When I train the model with 1 1080Ti,I encounter this error:
Traceback (most recent call last): File "/media/data4/yejr/conda_env/v2a/lib/python3.7/site-packages/hydra/_internal/utils.py", line 252, in run_and_report assert mdl is not None AssertionError
During handling of the above exception, another exception occurred:
Traceback (most recent call last): File "/home/yejr/Digital_Avater/vid2avatar-main/code/train.py", line 45, in
main()
File "/media/data4/yejr/conda_env/v2a/lib/python3.7/site-packages/hydra/main.py", line 52, in decorated_main
config_name=config_name,
File "/media/data4/yejr/conda_env/v2a/lib/python3.7/site-packages/hydra/_internal/utils.py", line 378, in _run_hydra
lambda: hydra.run(
File "/media/data4/yejr/conda_env/v2a/lib/python3.7/site-packages/hydra/_internal/utils.py", line 294, in run_and_report
raise ex
File "/media/data4/yejr/conda_env/v2a/lib/python3.7/site-packages/hydra/_internal/utils.py", line 211, in run_and_report
return func()
File "/media/data4/yejr/conda_env/v2a/lib/python3.7/site-packages/hydra/_internal/utils.py", line 381, in
overrides=args.overrides,
File "/media/data4/yejr/conda_env/v2a/lib/python3.7/site-packages/hydra/internal/hydra.py", line 111, in run
= ret.return_value
File "/media/data4/yejr/conda_env/v2a/lib/python3.7/site-packages/hydra/core/utils.py", line 233, in return_value
raise self._return_value
File "/media/data4/yejr/conda_env/v2a/lib/python3.7/site-packages/hydra/core/utils.py", line 160, in run_job
ret.return_value = task_function(task_cfg)

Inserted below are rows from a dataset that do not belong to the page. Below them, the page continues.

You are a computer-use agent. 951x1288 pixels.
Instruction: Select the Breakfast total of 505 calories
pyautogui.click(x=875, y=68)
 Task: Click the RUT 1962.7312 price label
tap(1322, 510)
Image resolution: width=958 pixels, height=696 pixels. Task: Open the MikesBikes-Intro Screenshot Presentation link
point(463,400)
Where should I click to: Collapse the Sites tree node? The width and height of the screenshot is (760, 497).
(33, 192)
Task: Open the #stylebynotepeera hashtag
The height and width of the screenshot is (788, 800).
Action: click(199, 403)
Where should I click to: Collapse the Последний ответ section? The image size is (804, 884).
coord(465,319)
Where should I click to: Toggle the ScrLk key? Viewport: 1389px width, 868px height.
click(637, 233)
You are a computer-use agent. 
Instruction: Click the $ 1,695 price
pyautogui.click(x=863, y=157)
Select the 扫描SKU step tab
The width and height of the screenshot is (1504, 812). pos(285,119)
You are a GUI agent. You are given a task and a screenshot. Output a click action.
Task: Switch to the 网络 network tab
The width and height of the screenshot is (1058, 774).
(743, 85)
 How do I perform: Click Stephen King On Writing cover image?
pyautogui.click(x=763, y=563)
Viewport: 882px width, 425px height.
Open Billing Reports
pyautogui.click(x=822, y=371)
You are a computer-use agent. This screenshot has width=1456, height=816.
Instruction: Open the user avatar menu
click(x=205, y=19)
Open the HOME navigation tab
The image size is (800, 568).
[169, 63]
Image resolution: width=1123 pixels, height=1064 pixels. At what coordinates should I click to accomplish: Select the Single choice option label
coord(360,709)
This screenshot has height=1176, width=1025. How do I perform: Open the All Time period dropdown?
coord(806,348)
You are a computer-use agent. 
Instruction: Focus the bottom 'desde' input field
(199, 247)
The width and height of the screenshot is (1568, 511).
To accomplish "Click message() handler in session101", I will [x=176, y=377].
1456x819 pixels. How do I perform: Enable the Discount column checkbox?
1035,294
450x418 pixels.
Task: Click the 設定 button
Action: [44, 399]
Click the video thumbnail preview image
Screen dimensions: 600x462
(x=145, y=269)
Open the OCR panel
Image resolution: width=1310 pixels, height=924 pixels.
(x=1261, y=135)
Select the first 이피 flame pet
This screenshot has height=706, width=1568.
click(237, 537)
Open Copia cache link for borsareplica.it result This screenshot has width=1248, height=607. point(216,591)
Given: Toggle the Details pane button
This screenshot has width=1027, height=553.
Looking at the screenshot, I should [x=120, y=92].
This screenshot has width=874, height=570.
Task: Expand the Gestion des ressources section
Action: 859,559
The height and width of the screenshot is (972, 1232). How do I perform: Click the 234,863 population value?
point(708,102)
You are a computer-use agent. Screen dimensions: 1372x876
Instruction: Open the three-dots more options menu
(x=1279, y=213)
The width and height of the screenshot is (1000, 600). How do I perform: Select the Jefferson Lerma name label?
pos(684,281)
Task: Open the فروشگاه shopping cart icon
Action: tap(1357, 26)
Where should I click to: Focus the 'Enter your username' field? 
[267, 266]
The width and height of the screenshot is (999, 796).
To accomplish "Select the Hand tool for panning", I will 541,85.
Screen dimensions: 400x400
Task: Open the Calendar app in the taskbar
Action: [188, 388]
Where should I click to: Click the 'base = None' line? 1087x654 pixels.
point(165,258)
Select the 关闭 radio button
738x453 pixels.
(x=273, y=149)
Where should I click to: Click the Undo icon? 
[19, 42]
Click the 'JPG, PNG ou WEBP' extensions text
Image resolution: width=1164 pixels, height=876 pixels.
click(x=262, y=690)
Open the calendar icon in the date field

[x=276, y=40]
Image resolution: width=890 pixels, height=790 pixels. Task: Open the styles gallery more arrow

File "/home/yejr/Digital_Avater/vid2avatar-main/code/train.py", line 41, in main
trainer.fit(model, trainset, validset)
File "/media/data4/yejr/conda_env/v2a/lib/python3.7/site-packages/pytorch_lightning/trainer/trainer.py", line 739, in fit
self._fit_impl, model, train_dataloaders, val_dataloaders, datamodule, ckpt_path
File "/media/data4/yejr/conda_env/v2a/lib/python3.7/site-packages/pytorch_lightning/trainer/trainer.py", line 683, in _call_and_handle_interrupt
return trainer_fn(*args, *kwargs)
File "/media/data4/yejr/conda_env/v2a/lib/python3.7/site-packages/pytorch_lightning/trainer/trainer.py", line 773, in _fit_impl
self._run(model, ckpt_path=ckpt_path)
File "/media/data4/yejr/conda_env/v2a/lib/python3.7/site-packages/pytorch_lightning/trainer/trainer.py", line 1195, in _run
self._dispatch()
File "/media/data4/yejr/conda_env/v2a/lib/python3.7/site-packages/pytorch_lightning/trainer/trainer.py", line 1275, in _dispatch
self.training_type_plugin.start_training(self)
File "/media/data4/yejr/conda_env/v2a/lib/python3.7/site-packages/pytorch_lightning/plugins/training_type/training_type_plugin.py", line 202, in start_training
self._results = trainer.run_stage()
File "/media/data4/yejr/conda_env/v2a/lib/python3.7/site-packages/pytorch_lightning/trainer/trainer.py", line 1285, in run_stage
return self._run_train()
File "/media/data4/yejr/conda_env/v2a/lib/python3.7/site-packages/pytorch_lightning/trainer/trainer.py", line 1315, in _run_train
self.fit_loop.run()
File "/media/data4/yejr/conda_env/v2a/lib/python3.7/site-packages/pytorch_lightning/loops/base.py", line 145, in run
self.advance(args, **kwargs)
File "/media/data4/yejr/conda_env/v2a/lib/python3.7/site-packages/pytorch_lightning/loops/fit_loop.py", line 234, in advance
self.epoch_loop.run(data_fetcher)
File "/media/data4/yejr/conda_env/v2a/lib/python3.7/site-packages/pytorch_lightning/loops/base.py", line 151, in run
output = self.on_run_end()
File "/media/data4/yejr/conda_env/v2a/lib/python3.7/site-packages/pytorch_lightning/loops/epoch/training_epoch_loop.py", line 286, in on_run_end
epoch_end_outputs = model.training_epoch_end(epoch_end_outputs)
File "/home/yejr/Digital_Avater/vid2avatar-main/code/v2a_model.py", line 86, in training_epoch_end
mesh_canonical = generate_mesh(lambda x: self.query_oc(x, cond), self.model.smpl_server.verts_c[0], point_batch=10000, res_up=2)
File "/home/yejr/Digital_Avater/vid2avatar-main/code/lib/utils/meshing.py", line 38, in generate_mesh
value_grid = mesh_extractor.to_dense()
File "lib/libmise/mise.pyx", line 164, in lib.libmise.mise.MISE.to_dense
assert(not isnan(out_view[i, j, k]))
AssertionError
Can you tell me how to deal with it?Thank you so much.